[SOLVED] Replace text string with sequential numbers inside a textfile

K-Veikko · 04-06-2013, 11:38 AM

I get (book-size) text files from my OCR program. Each page-end is marked by a special sign: . In gedit it is shown as a square, inside numbers 000C. – Basically this can be any string of text concerning my question:

Is there a sed, awk or any one-liner command to replace a text string with sequential numbers?

Then I could insert a page-number as the page separator.

Preferably a script where I can decide the starting number of pages.

This starting number in some cases is negative to make the page numbers equal with the real page-numbers of the book because there may be cover-pages etc. that are "not counted". – However this (starting number) is a minor problem.

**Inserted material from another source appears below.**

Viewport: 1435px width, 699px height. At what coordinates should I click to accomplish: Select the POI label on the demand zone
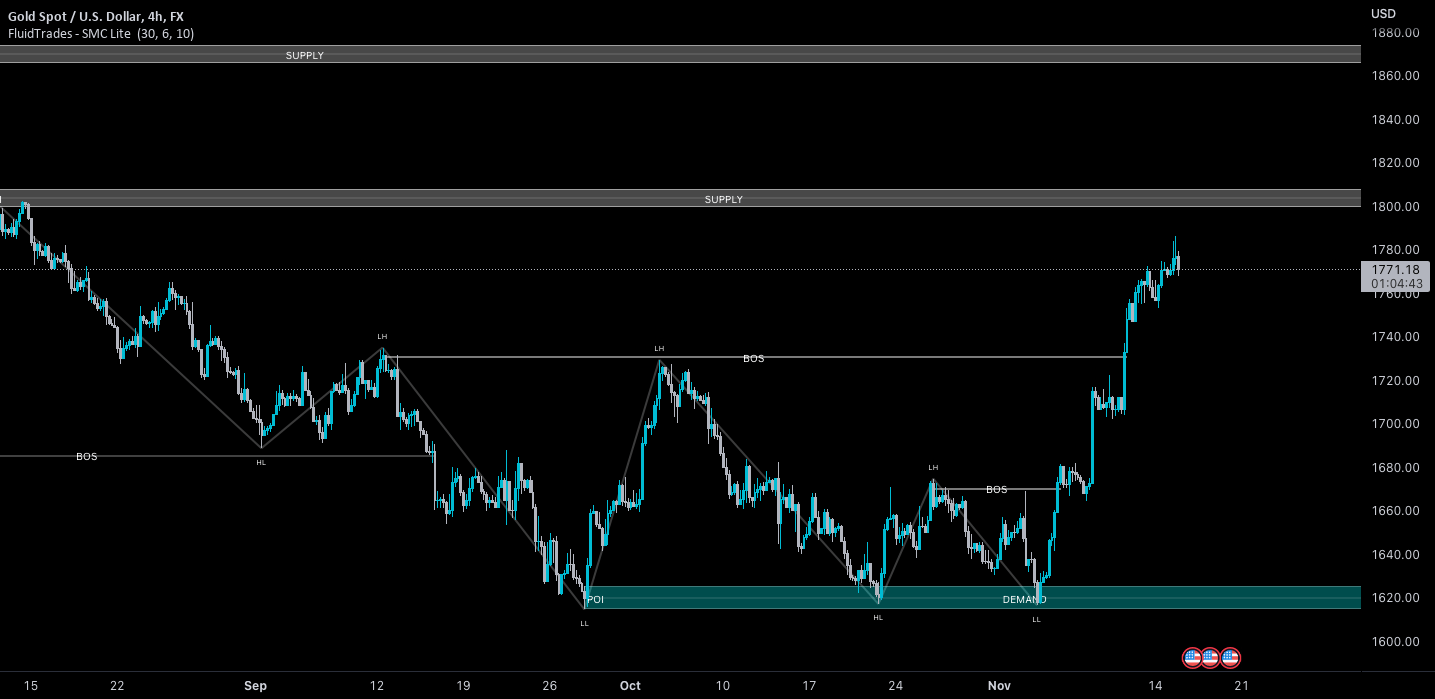(x=595, y=598)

colucix · 04-06-2013, 04:34 PM

The character you see in gedit is the hidden control character represented by hexadecimal C in the ASCII table. Not by chance it is the NP (new page) form feed: it is inserted in plain text books to let you distinguish pages programmatically.

A simple GNU awk program can accomplish your task, but if you change it with numbers how will you distinguish them from other numbers inserted in the text? In other word, the ability to separate pages is lost, unless you choose a unique sequence of characters or another hidden control character not appearing in the text. Just out of curiousity.

Anyway, here is a rough solution in gawk:

Code:

gawk 'BEGIN{ RS = "\xC" } { printf  "%s%d", $0, ++c }' book > page_numbered_book

Basically it consider the ASCII character with hexadecimal C as Record Separator and prints out every (untouched) record, that is the content of a page (newline included), followed by a number incremented at each passage. In other words, being a separator, the hidden character is not part of the text anymore and it is a way to remove it from the output.

At this point (if you are experienced in awk, of course) you can easily add the conditional expressions to adjust numbering at your pleasure and customize the format of the number, even by adding the \xC character again! Feel free to ask if in doubt.

An aside note: most likely you cannot see the new page character in the CLI, for example using the cat command (unless you use the -v option). Actually it appears as a kind of newline, because recent terminal emulators are able to interpret it correctly. For example, suppose I create a single-line file with the following content

Code:

page one<np>page two<np>page three<np>fine

Using cat I will see it like this:

Code:

$ cat book
page one
        page two
                page three
                          fine

Instead, using the -v option the hidden character is somewhat revealed:

Code:

$ cat -v book
page one^Lpage two^Lpage three^Lfine

Hope this helps.

K-Veikko · 04-07-2013, 02:04 AM

Quote:

Originally Posted by colucix

how will you distinguish them from other numbers inserted in the text

Thank you very much. This solved my problem!

– Before numbering the pages I convert this "\xC" into something like: \n\n\n--"\xC"--\n\n\n using gedit's replace function. So I get a unique string which quite obviously does not exist elsewhere in the text.

After getting the page numbers in correct place I manually number the few first pages as: "--000--".

Only leading zeros are missing to make the page break look "standard": 001, 002, 003, etc.

colucix · 04-07-2013, 03:23 AM

It looks nice. The next time you may consider to edit the book directly in awk. Maybe you will have only to manually check at which page the numbering should start:

Code:

gawk -v s=$PAGE 'BEGIN{ RS = "\xC" } NR >= s { c++ } { printf  "%s\n\n\n--%03d--\n\n\n", $0, c }' book > page_numbered_book

where $PAGE is the aforementioned number.